Princeton University has restricted travel for students, faculty, and staff members, prohibiting them from visiting countries where the COVID-19 virus has spread: Mainland China, South Korea, Italy, and Iran. The university is advising anyone coming back from those countries to self-quarantine for two weeks upon their return.

It is also recommending cancelling or rescheduling visits to Japan and Mongolia.

“There is an understandably high level of concern as this virus spreads, and we are closely monitoring the evolving situation,” the university wrote on its website. “Beyond mainland China, several other countries are now reporting localized COVID-19 outbreaks.”

The travel restrictions are aligned with travel health notices issued by the U.S. Centers for Disease Control and Prevention as well as the U.S. Department of State.
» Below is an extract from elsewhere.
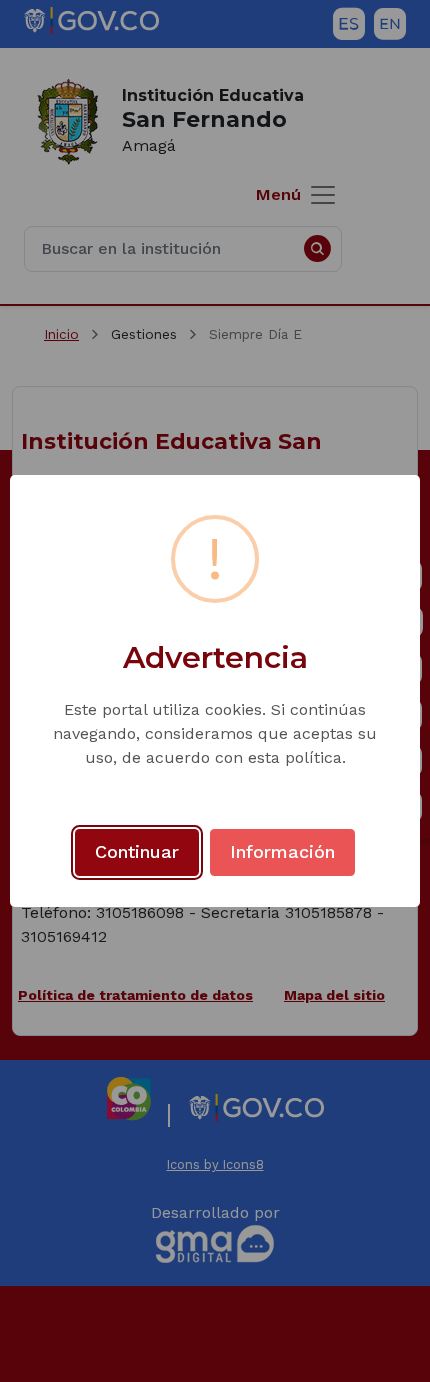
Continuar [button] (137, 851)
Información (282, 851)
The university policy allows exceptions “only in rare circumstances” and with advance permission, according to a written policy.
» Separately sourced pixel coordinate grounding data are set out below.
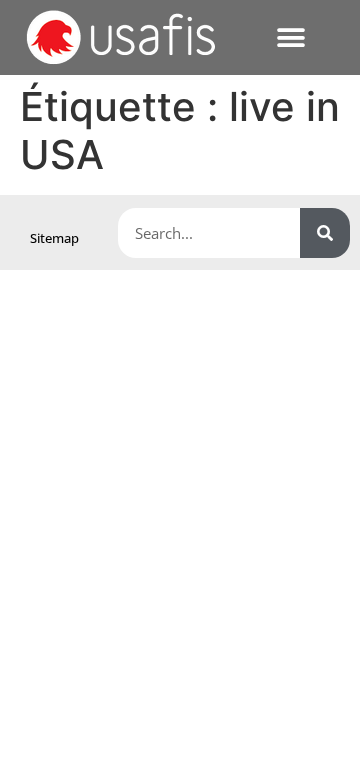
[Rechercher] (325, 233)
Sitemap (54, 238)
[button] (290, 37)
Princeton University has sought to cultivate ties with China in recent years, and has operated an office in Beijing since 2014. The Princeton China Center is located on the campus of Tsinghua University and exists to support faculty, students, and staff studying or conducting research in China.

Similarly, Princeton University Press opened an office in Beijing in 2017, to sell books on the Chinese market. (U.S. 1, February 7, 2018.)

In a letter to the campus community on March 3, university president Christopher Eisgruber acknowledged that disruptions to campus life were likely.

“We are bound to face significant inconveniences and disruptions in the days and weeks ahead. Public health situations like the one presented by Covid-19 are, by their very nature, unpredictable and constantly changing. We will continue to work with our local, state, and federal partners to prepare for and deal with new challenges as they arise,” he wrote.

“Given the risks posed by the virus and how little is known about it, we will likely have to make some difficult choices as situations arise. Our top priority must be to support the health and wellbeing of our community as we continue to advance our teaching and research mission. Though we will try our best to minimize resulting burdens, I do not expect that we can eliminate them.”